Like a lot of people, I doubted the wisdom of wheelie bins in some areas but assumed whoever dreamed up the idea must know what they were doing and that they had an ace or two up their sleeve for manoeuvring bins up the equivalent of the side of Devil's Dyke.

I thought, for instance, that perhaps they had employed Geoff Capes to haul about 30 loaded wheelie-bins down the eight-metre steep bank in Drove Crescent, Portslade, to the waiting dustcart below and Kelly Holmes to race back up with them.

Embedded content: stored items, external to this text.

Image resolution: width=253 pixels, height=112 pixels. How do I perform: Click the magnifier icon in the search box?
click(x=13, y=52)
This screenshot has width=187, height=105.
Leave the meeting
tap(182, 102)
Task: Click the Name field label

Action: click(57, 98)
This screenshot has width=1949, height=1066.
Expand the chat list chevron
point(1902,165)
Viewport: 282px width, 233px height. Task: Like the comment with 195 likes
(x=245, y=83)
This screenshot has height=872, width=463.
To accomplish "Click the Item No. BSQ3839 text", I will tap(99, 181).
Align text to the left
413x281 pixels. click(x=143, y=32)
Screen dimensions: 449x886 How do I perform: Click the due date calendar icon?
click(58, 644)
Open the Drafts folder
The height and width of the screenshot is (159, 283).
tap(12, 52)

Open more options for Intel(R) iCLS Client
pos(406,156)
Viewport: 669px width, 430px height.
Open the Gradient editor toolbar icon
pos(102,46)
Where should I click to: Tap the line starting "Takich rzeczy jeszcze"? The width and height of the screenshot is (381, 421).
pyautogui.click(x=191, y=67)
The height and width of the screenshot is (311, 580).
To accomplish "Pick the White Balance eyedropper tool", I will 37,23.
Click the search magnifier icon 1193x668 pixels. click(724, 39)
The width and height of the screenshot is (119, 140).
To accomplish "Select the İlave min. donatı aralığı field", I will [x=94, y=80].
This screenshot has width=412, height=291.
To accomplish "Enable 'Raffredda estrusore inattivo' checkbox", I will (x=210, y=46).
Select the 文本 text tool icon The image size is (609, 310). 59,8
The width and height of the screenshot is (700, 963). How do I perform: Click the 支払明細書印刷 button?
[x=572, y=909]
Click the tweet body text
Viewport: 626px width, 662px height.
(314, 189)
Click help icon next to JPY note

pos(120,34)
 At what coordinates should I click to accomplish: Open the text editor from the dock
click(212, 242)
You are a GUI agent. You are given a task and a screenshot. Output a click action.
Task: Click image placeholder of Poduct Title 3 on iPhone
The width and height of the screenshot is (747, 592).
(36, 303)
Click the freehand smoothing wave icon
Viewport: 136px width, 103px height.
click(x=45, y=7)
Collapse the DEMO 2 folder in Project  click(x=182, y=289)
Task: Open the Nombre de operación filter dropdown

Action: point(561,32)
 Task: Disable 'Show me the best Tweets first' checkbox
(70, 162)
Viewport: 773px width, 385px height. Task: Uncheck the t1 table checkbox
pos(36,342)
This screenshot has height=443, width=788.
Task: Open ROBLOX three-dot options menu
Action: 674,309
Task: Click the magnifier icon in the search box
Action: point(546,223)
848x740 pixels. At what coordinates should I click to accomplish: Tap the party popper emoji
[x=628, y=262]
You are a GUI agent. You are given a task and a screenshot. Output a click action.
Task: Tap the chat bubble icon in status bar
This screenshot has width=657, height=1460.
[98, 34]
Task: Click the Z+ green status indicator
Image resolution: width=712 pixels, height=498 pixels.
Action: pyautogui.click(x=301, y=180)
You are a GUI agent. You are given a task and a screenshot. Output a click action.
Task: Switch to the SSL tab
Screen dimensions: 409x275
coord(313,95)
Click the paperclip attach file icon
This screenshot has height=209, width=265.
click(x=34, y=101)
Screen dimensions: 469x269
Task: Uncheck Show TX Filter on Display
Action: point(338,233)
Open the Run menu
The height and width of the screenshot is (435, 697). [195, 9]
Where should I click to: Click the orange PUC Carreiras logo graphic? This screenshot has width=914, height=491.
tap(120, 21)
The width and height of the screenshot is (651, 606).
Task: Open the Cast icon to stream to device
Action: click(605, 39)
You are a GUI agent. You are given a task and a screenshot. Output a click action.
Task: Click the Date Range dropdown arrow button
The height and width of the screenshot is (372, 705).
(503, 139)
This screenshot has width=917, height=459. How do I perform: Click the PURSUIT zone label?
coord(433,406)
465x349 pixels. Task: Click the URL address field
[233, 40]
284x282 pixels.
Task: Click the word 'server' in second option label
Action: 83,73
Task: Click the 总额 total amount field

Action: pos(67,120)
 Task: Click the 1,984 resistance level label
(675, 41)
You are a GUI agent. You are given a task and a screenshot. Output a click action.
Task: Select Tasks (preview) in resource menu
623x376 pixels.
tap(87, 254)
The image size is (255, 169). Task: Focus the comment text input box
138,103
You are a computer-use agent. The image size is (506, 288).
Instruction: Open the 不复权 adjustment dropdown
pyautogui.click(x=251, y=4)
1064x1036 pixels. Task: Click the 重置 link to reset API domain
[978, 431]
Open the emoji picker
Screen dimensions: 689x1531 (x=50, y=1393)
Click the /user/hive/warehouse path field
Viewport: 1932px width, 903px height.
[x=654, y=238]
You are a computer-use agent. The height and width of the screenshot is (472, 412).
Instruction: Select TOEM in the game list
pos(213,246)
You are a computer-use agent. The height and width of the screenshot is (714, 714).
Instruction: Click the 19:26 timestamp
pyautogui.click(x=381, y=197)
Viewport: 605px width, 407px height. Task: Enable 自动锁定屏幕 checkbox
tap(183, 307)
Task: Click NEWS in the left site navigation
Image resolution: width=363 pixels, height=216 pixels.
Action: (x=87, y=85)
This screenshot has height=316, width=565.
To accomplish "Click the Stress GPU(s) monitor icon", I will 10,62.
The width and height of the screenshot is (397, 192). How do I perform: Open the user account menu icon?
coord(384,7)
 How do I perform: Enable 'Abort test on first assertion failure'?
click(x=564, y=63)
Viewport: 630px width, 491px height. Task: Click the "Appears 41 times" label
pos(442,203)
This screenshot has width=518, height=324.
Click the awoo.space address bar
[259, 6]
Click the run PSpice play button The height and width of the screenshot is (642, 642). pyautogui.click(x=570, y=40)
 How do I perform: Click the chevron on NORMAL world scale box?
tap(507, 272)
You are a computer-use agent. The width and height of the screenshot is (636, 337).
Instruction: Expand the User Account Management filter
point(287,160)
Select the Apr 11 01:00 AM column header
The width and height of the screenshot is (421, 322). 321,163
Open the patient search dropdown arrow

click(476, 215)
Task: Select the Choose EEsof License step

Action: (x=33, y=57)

Out of curiosity, on collection day I followed the dustcart and found, not surprisingly, crews operating in Drove Crescent having to delve in to wheelie-bins with their hands to retrieve rubbish bags, throwing them into a larger bin to be transported to the dustcart waiting in the road, eight metres below the bank.

In other areas I noted crews, realising it was far quicker and easier to empty wheelie-bins by hand, were sensibly doing so.

Perhaps the council should appoint one of the crew I saw operating sensibly as the new head of operations at Cityclean.